Qualitative Research Standards:

  • Clear literature reviews justifying qualitative approaches
  • Specific, relevant research questions
  • Detailed methodology describing interview guides, participant selection rationale, recruitment approaches
  • Data recording/transcription procedures and analysis methods
  • Participant sensitivity considerations and involvement in research design
  • Ethical presentation ensuring findings don’t stigmatize or harm Autistic participants
  • Succinct results with multiple participant quotes reflecting large sample proportions

The Path Forward: Building Inclusive Autism Research

Shifting Research Paradigms

The future of autism research requires fundamental paradigm shifts:

  1. From researcher-driven to community-driven questions - Research should address priorities identified by Autistic communities rather than assumptions about what matters
  2. From homogenous samples to representative diversity - Studies must reflect the full diversity of the Autistic community, including age, gender, race, ethnicity, intellectual ability, and co-occurring conditions
  3. From extractive to participatory models - Autistic people should be involved throughout research processes, not just as subjects
  4. From publication-focused to impact-focused - Success should be measured by real-world improvements in Autistic people’s lives, not just journal publications

Implementing Systemic Change

Funding Priorities:

  • Redirect funding from purely biological research to lifespan services and Support needs
  • Support participatory research infrastructure and Autistic researcher training
  • Fund studies specifically addressing underserved populations

Institutional Policies:

  • Require diversity reporting in all autism research publications
  • Mandate pre-registration and data sharing for funded studies
  • Implement standards for inclusive research practices
  • Support multidisciplinary Assessment teams in clinical settings

Community Partnerships:

  • Create advisory boards including diverse Autistic representatives
  • Develop community-based research partnerships
  • Ensure research dissemination reaches both academic and community audiences
  • Provide compensation for community expertise and participation

Measuring Progress

Indicators of Success:

  • Increasing diversity in research participant demographics
  • Growing representation of Autistic researchers
  • Improved Diagnostic accuracy across underserved populations
  • Better health outcomes and quality of life measures
  • Community satisfaction with research relevance and impact

Conclusion: Toward True Inclusivity

Addressing underserved populations in autism research is not merely about adding diversity to existing frameworks—it requires rethinking fundamental assumptions about autism, research, and knowledge production. The exclusion of Autistic seniors, women, fathers, individuals with intellectual disabilities, and racial/ethnic minorities has created a profoundly incomplete understanding of Autistic experience that perpetuates harm through inadequate services, missed diagnoses, and inappropriate Support.

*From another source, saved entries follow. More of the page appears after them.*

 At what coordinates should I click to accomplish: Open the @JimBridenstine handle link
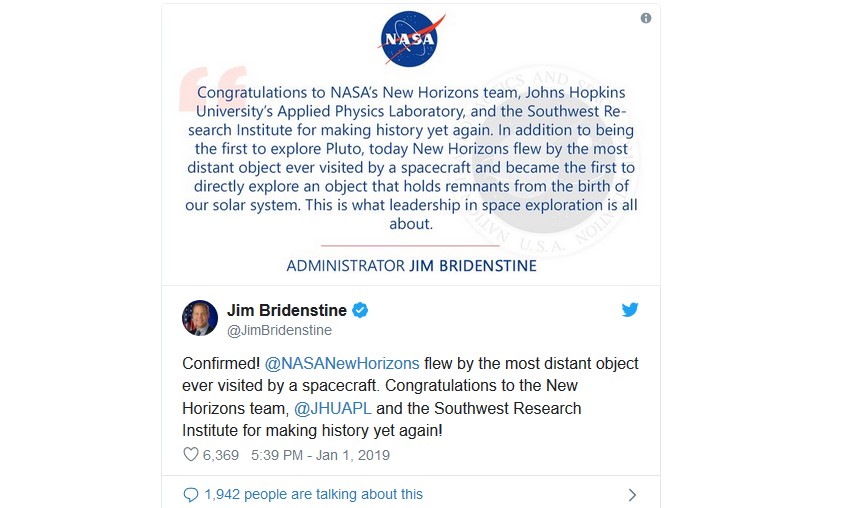tap(280, 330)
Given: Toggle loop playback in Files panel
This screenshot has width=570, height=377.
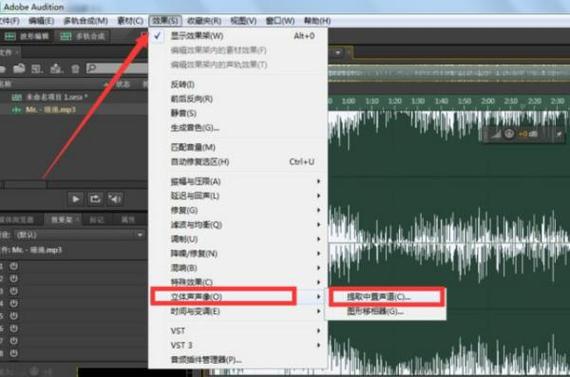Looking at the screenshot, I should tap(95, 199).
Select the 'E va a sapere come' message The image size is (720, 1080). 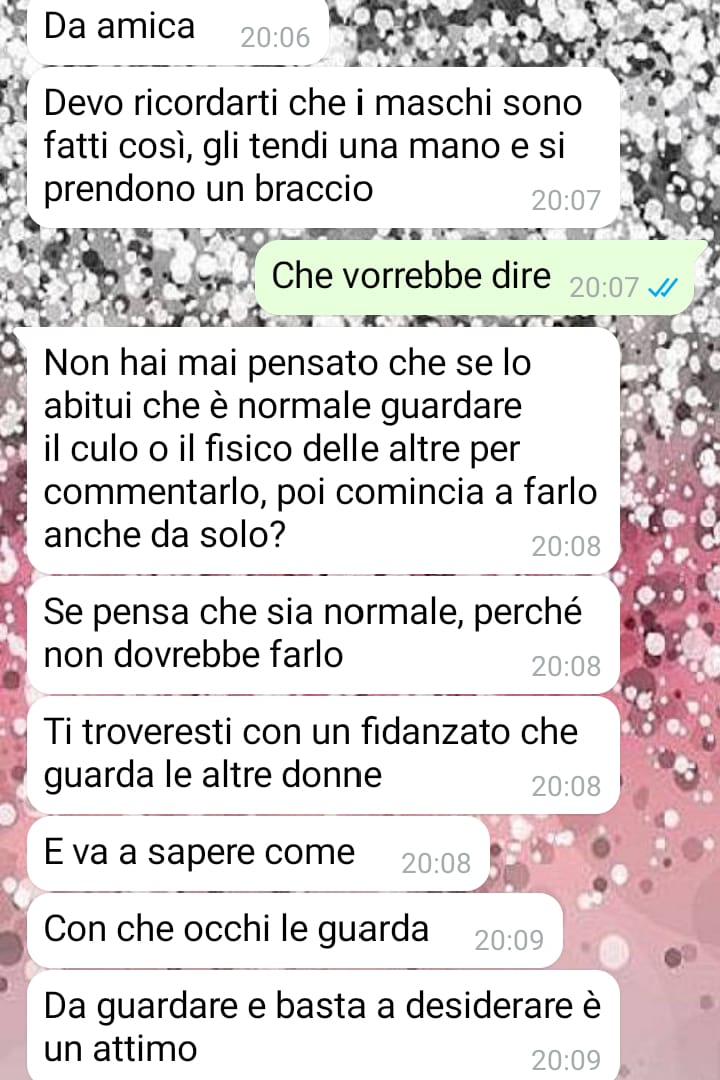(x=258, y=854)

By implementing participatory research practices, acknowledging diverse presentations, reforming Diagnostic procedures, and challenging systemic barriers, the autism research community can begin to address these gaps. The goal is not simply to include more diverse participants in existing studies, but to fundamentally transform how autism is understood, studied, and supported across the full spectrum of human diversity.

The strategies outlined in this resource provide concrete pathways for researchers, clinicians, funding organizations, and community advocates to work together toward a more inclusive, equitable, and accurate understanding of autism—one that serves all Autistic people, not just those who fit historical research paradigms.